* **BRANO ESTRATTO**
○ ○ ○ ○ ○ ○ ○

Tutti insieme appassionatamente

    Condomini solidali, co-housing, eco-villaggi. Tre varianti di uno stile alternativo di abitare. Che si tratti di vecchi casolari in campagna, di piccoli agglomerati urbani nati sulle ceneri di borghi abbandonati o, ancora, di un unico edificio dove ogni famiglia mantiene la sua proprietà pur condividendo con i vicini alcuni spazi e servizi, la filosofia è in fin dei conti molto simile: far rinascere quelle relazioni di vicinato e solidarietà che oggi paiono dimenticate. Recuperare il piacere delle reti familiari ma venire incontro anche a bisogni concreti: quelli delle giovani famiglie alla ricerca di aiuti quotidiani nella gestione dei figli; quelli degli anziani che necessitano di assistenza; quelli dei bambini che possono rimanere “a casa” e, al tempo stesso, stare con i coetanei in un nido condominiale.
    Diverse famiglie, anche nella nostra provincia, chi nell’ambito di un’esperienza parrocchiale o di un gruppo d’acquisto, chi spinto da motivazioni religiose, etiche, da una sensibilità per la bio-architettura, l’ambientalismo, o semplicemente dal bisogno di condividere un’esperienza di vita, stanno guardando con attenzione alle realtà urbane “solidali” sorte in varie parti d’Italia. E qualcosa sembra muoversi anche nella nostra provincia.
    È l’architetto riminese Giuseppe Maggiori, che da anni si occupa di bio-architettura, a guidarci verso queste forme abitative alternative, a prima vista poco diverse tra loro, “ma a ben guardare, solo apparentemente”. Il progettista con la moglie, anche lei architetto, e un’altra ventina di nuclei (famiglie e single tra Rimini eViserba) sta vagliando delle zone dove realizzare un’esperienza di co-housing o eco-villaggio. “Ci stiamo indirizzando soprattutto verso l’entroterra – spiega – e continuiamo a cercare famiglie che siano interessate a questo tipo di esperienza”.

○ ○ ○ ○ ○ ○ ○

* **MATERIALI FORNITI**
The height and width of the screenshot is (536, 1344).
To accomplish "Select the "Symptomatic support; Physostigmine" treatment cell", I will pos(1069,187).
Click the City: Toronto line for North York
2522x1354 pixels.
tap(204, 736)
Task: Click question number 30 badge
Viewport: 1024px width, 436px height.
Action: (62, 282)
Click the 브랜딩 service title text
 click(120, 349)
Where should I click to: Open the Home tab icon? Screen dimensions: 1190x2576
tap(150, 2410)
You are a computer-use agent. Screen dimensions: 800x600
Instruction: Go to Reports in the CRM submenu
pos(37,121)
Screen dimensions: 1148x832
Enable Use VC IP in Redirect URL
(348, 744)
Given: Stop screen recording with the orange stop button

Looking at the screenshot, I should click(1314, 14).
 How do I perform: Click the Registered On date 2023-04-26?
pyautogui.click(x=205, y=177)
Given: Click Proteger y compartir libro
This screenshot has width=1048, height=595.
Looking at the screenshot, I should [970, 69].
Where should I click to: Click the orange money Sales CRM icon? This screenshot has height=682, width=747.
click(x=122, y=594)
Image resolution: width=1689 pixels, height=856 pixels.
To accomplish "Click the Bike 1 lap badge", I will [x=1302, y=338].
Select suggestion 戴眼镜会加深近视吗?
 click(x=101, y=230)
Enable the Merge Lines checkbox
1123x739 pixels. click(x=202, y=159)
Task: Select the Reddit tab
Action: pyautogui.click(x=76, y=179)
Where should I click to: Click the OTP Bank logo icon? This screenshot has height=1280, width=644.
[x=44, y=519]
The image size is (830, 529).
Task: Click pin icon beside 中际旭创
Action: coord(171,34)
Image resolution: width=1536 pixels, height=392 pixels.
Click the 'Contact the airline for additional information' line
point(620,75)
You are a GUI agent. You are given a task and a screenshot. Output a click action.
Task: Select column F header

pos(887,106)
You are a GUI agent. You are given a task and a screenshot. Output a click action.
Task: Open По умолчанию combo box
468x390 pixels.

○ ○ ○ ○ ○ ○ ○

* **COMPITI**
• a. Nel brano sull'abitare solidale, verso quale zona dichiara di indirizzarsi soprattutto il gruppo di Giuseppe Maggiori nella ricerca di un luogo per il co-housing o l'eco-villaggio?
• b. Trascriva dalle righe fornite le linee comprese tra quella contenente "How do I perform: Click" e quella contenente "Action: coord(171,34)", entrambe incluse.
Il brano e le righe non hanno alcun legame tra loro.

* **RISPOSTE AI COMPITI**
• a. Soprattutto verso l'entroterra.

• b.
 How do I perform: Click the Registered On date 2023-04-26?
pyautogui.click(x=205, y=177)
Given: Click Proteger y compartir libro
This screenshot has width=1048, height=595.
Looking at the screenshot, I should [970, 69].
Where should I click to: Click the orange money Sales CRM icon? This screenshot has height=682, width=747.
click(x=122, y=594)
Image resolution: width=1689 pixels, height=856 pixels.
To accomplish "Click the Bike 1 lap badge", I will [x=1302, y=338].
Select suggestion 戴眼镜会加深近视吗?
 click(x=101, y=230)
Enable the Merge Lines checkbox
1123x739 pixels. click(x=202, y=159)
Task: Select the Reddit tab
Action: pyautogui.click(x=76, y=179)
Where should I click to: Click the OTP Bank logo icon? This screenshot has height=1280, width=644.
[x=44, y=519]
The image size is (830, 529).
Task: Click pin icon beside 中际旭创
Action: coord(171,34)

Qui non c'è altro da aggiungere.